Work task:
For every line in the records that has the word "agent", make a copy.

Data for this task:
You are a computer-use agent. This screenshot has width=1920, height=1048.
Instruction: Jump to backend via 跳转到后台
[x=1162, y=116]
* * *
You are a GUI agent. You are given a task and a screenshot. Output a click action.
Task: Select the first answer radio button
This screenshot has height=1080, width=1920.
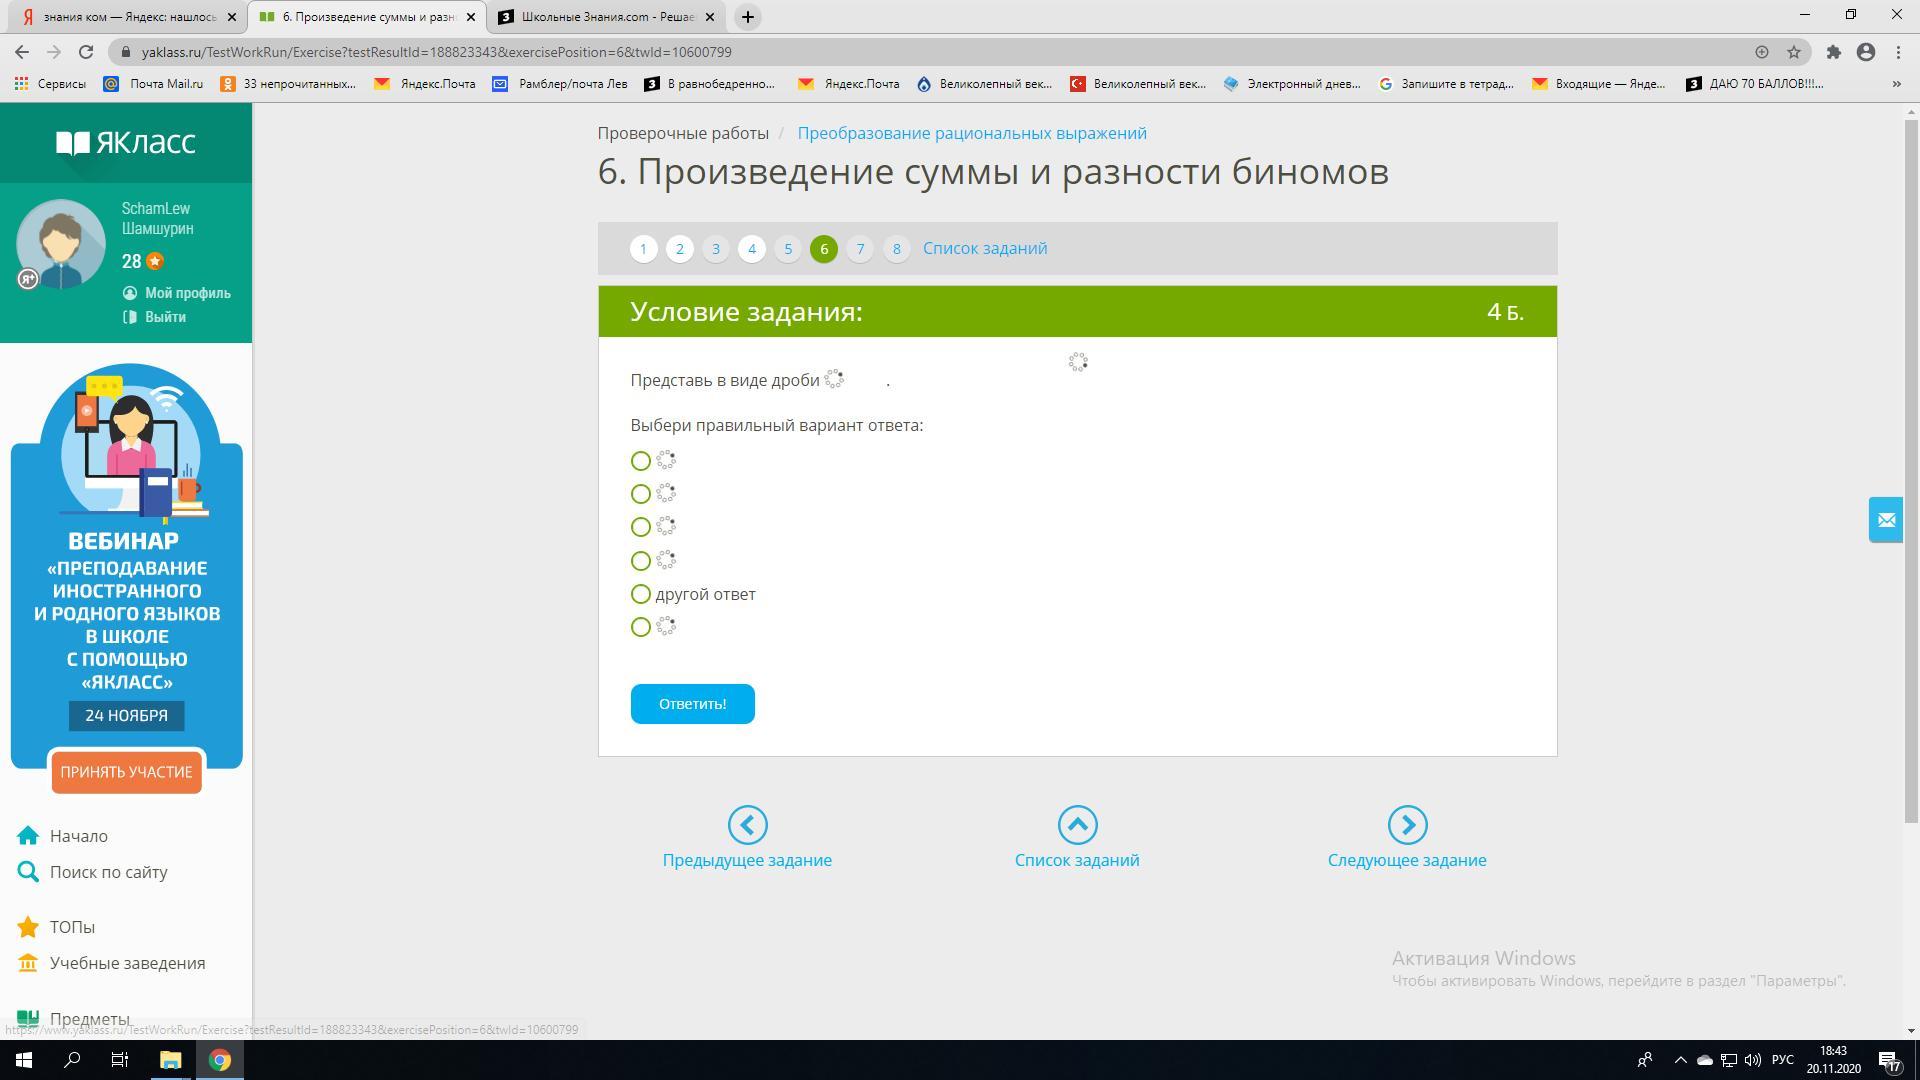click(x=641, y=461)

Written answer:
You are a computer-use agent. This screenshot has width=1920, height=1048.
You are a GUI agent. You are given a task and a screenshot. Output a click action.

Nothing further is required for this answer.